The review considered qualitative research that used the voices of young people (under 18 years) to describe their experience of chronic illness and the impact it had on their lives.
The search strategy sought to find both published and unpublished research papers (limited to the English language). An extensive search was performed using the following databases: PubMed, CINAHL, Web of Science, PsycInfo, Aust Health, Dissertation Abstract International, Expanded Academic Index, Health Source Nursing, and Academic Search Elite.
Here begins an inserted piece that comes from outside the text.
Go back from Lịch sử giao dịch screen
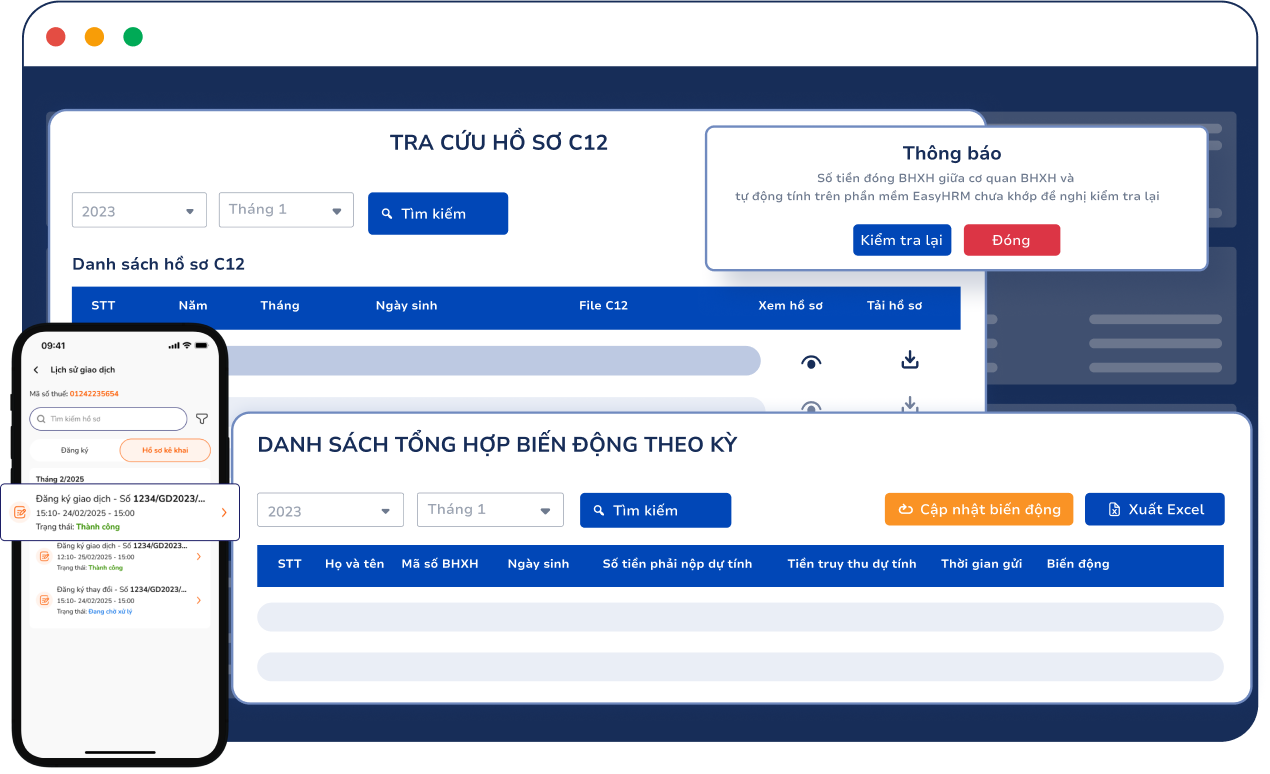Viewport: 1270px width, 774px height. (37, 370)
In addition, the reference lists of identified papers were hand searched, to capture all pertinent material, as well as relevant worldwide web sites.
Each paper was assessed by two reviewers for methodological quality prior to inclusion in the review using the critical appraisal instrument (Qualitative Assessment and Review Instrument (QARI)) from software developed by the Joanna Briggs Institute (JBI).
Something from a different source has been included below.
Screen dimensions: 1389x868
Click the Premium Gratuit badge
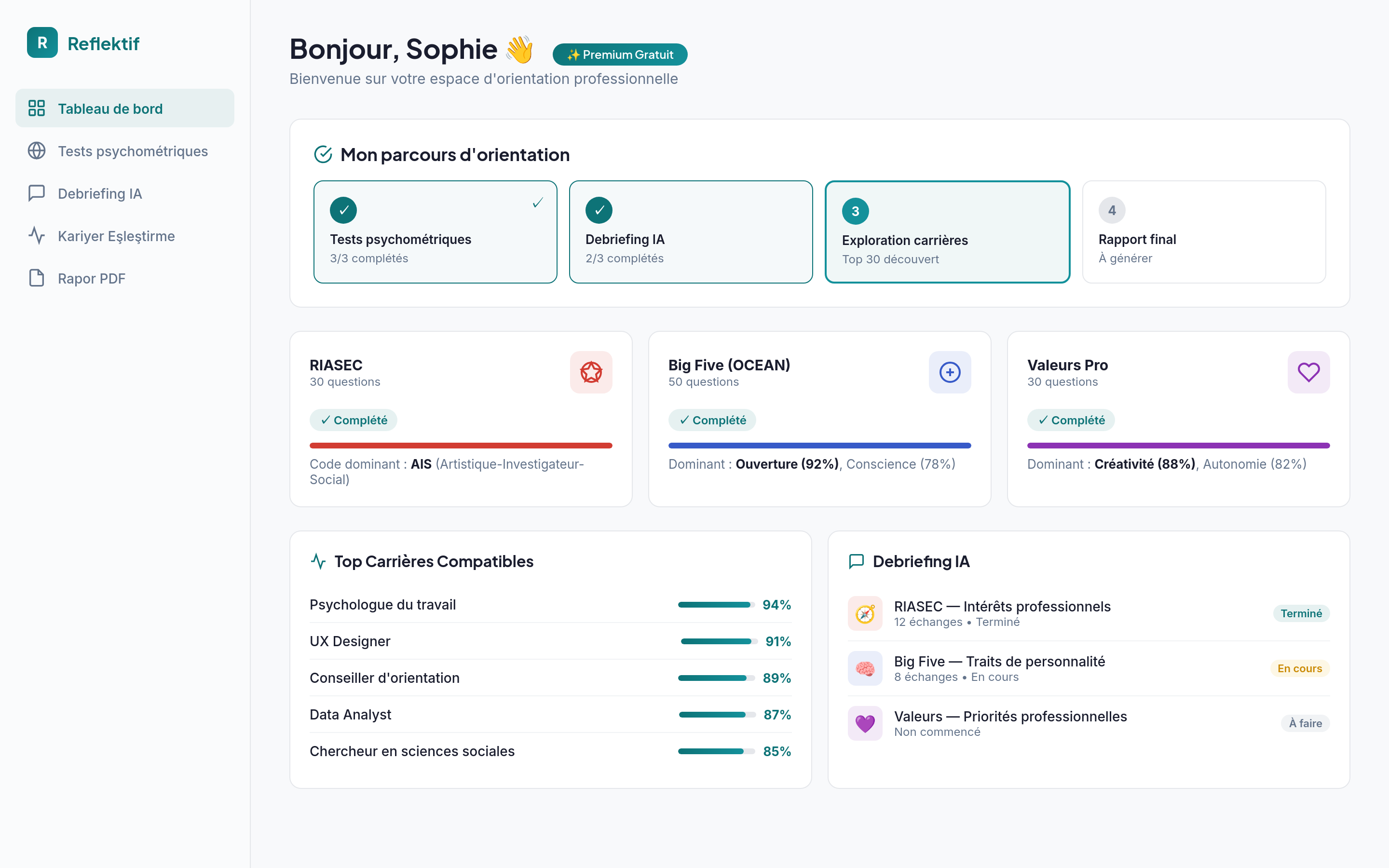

A total of 18 qualitative papers were included in the review (nine grounded theory, six phenomenology, one ethnography, one social ecological, and one multiple case study). Forty-four papers were initially identified but 26 were excluded as they did not meet the inclusion criteria. Findings were extracted and meta-synthesised using JBI-QARI. Five syntheses about a young person's experience of chronic illness were derived: (i) the experience of chronic illness makes young people feel uncomfortable in their body and world; (ii) the experience of chronic illness disrupts ‘normal' life; (iii) the experience of chronic illness is not all bad; (iv) ways of getting through the chronic illness experience, ‘what others can do'; and (v) ways of getting through the chronic illness experience, ‘what I can do'.
A positive perspective needs to be taken to promote mental health in young people with chronic illness; clinicians, families and interventions need to (i) bolster their sense of self; (ii) normalise the experience; (iii) foster its positive impact; (iv) help them accept the situation; and (v) help to develop the future-orientated coping strategies that will provide them with a sense of hope.